TASK BRIEF: An exact copy of every record is the expected answer.

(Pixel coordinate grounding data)

○ ○ ○

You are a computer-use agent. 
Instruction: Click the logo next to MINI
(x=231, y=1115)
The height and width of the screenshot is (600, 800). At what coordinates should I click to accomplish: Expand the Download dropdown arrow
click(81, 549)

○ ○ ○

SOLUTION TO THIS EXERCISE:
You are a computer-use agent. 
Instruction: Click the logo next to MINI
(x=231, y=1115)
The height and width of the screenshot is (600, 800). At what coordinates should I click to accomplish: Expand the Download dropdown arrow
click(81, 549)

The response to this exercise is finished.